Heiko Nieder ist GaultMillaus «Koch des Jahres», gehört mit neu 19 Punkten zu den Superstars im Land. Kann Heiko sich überhaupt noch steigern, noch besser kochen?

Besser nicht. Aber vielleicht frecher. Wer ganz oben kocht, darf auch mal was wagen; Perfektion muss nicht immer sein. Aber jetzt mal im Ernst: Jeder 19-Punkte-Star muss jedes Jahr noch besser kochen. Die Zeit steht nicht still. Rezepte schreibt man in den seltensten Fällen für die Ewigkeit.

 

Das werden die Chefs aber nicht gerne lesen.

Doch, doch. Gute Köche sind immer ihre strengsten Kritiker, beobachten genau, was der Markt bringt, die Konkurrenz bietet und die Gäste wünschen. Spitzenköche wollen sich immer steigern. Sie sind heutzutage meist von jungen Souschefs umgeben, die sie ganz schön antreiben.

 

Steht «GaultMillaus next generation» oder muss man sich um die kulinarische Zukunft sorgen?
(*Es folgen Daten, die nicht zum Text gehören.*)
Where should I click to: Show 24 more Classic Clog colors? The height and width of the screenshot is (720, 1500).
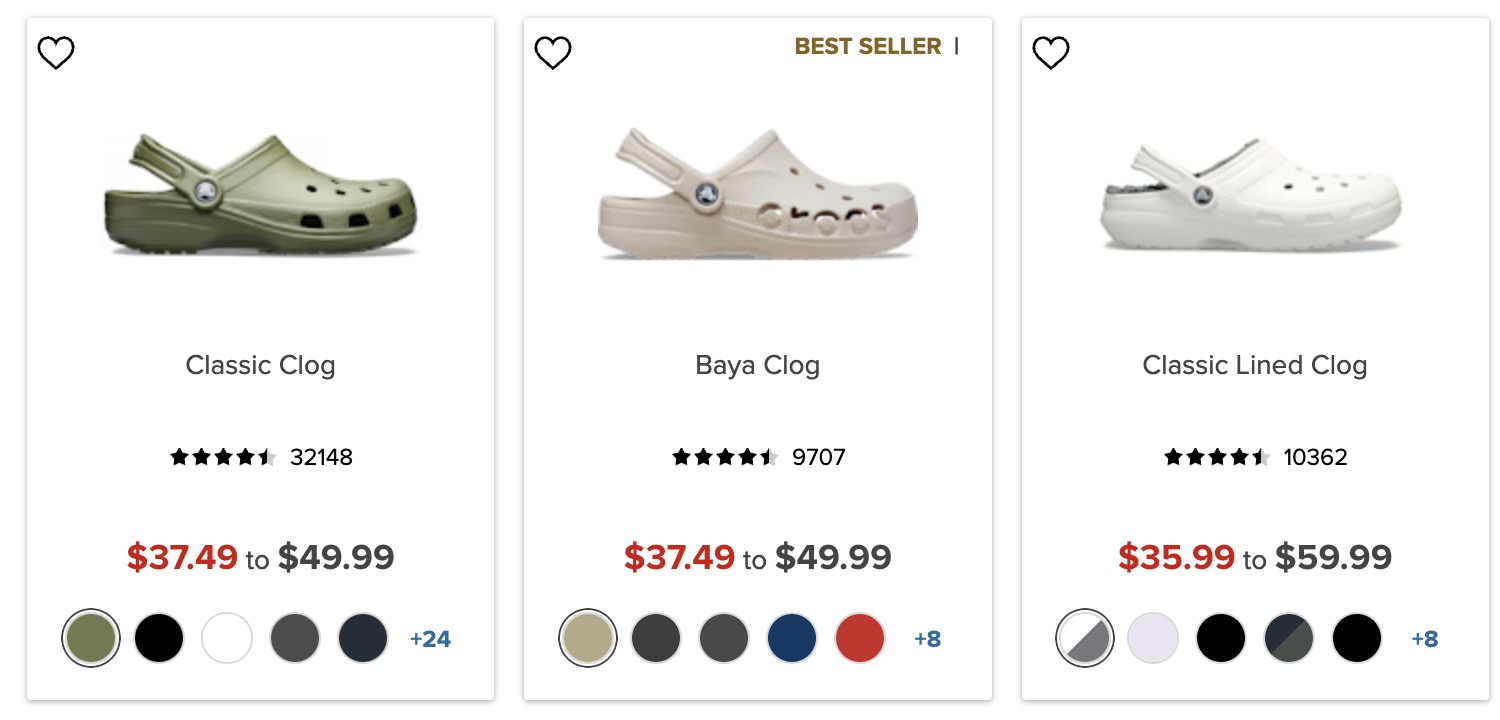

Erstens: Die heutigen 19-Punktechefs sind in Hochform und im besten Alter. Die geben schon noch einige Jahre Vollgas. Einzig Bernard Ravet ist schon Rentner, aber der ist fit und hat mit seinem Sohn Guy einen sehr begabten Partner am Herd. Zweitens: Die «next generation» steht bereit. Gerade dieses Jahr haben die GaultMillau-Tester sehr viele junge Köche entdeckt, von denen man spürt: Da geht die Reise noch weiter.

 

Nennen Sie Namen.

Die beiden «Entdeckungen des Jahres» beispielsweise. Pascal Steffen hatte einen grossen Anteil am Aufstieg von Nenad Mlinarevic und ist jetzt im «Roots» in Basel selber der Chef. Jeroen Achtien kochte in Holland bei Dreisterne-Chef Jonnie Boer in der Chefetage und zeigte jetzt im Sommer in Vitznau und im Winter in Davos, was er drauf hat. Meine Frau ist allerdings etwas erbleicht, als er ihr getrocknetes Rinderherz über den Saibling raspelte.

 

Sie sind auf dem Jugendtrip. Sie suchen und finden mit dem GaultMillau-Channel und mit der Liste «GaultMillau POP» ein neues Publikum.

Wir sind stolz drauf. Die Gastronomie bewegt sich, also haben sich die Gastronomieführer gefälligst auch zu bewegen. Auf www.gaultmillau.ch sind wir täglich bei unserem Publikum, mit Videos, Rezepten, Stories, tollen Bildern. Wir haben mit Pascal Grob Zürichs besten Blogger und Restaurantscout im Team. Wir zählen auf professionelle Unterstützung: Die besten Köche im Land, angeführt von Andreas Caminada, unterstützen uns. Auch beim Aufbau von «GaultMillau POP». Hier stellen wir Restaurants, Bars und Beizen vor, die zwar keine Punkte haben, aber ein überzeugendes Konzept, gute Qualität und Leidenschaft. Kein anderes GaultMillau-Land hat ein so umfassendes Angebot. Selbst der berühmte und von mir auch geschätzte Guide Michelin lässt sich online herzlich wenig einfallen.

 

Der GaultMillau 2019 liegt auf. Welche Stadt räumt ab?

Zürich! Die Stadt hat jetzt endlich die Gastronomieszene, die ihrem Selbstverständnis entspricht. Zürich hat dank Heiko Nieder erstmals nach Horst Petermann einen 19-Punktechef. Junge Köche wie Fabian Fuchs, Stefan Heilemann, Sebastian Rösch, Giuseppe D’Errico oder Markus Stöckle haben die besten Jahre noch vor sich. In der urbanen Lifestyle-Szene geht es nicht nur um «fun», sondern auch um Qualität. «Züri isst»-Blogger Pascal Grob hat alle 14 Tage eine tolle Empfehlung auf Lager.

 

Neue Namen tauchen auf. Andere tauchen ab.

Leider. Im Jura verabschiedet sich Ende Jahr der grossartige Chef Georges Wenger; er hat aber mit Crissier-Vize Jérémy Desbraux seine Nachfolge erstklassig geregelt. In Gstaad spricht Robert Speth von Rücktritt, aber ich glaube ihm kein Wort; der Robert kocht viel zu gerne. Hans-Peter Hussong vom «Wiesengrund» in Uetikon am See ist GaultMillaus «Aussteiger des Jahres». Er war 18-Punktechef, Talentförderer und Ravioli-King. Zum Abschied hat er mir ein Kilo Schmorbraten-Ravioli geschenkt. Zum Niederknien gut!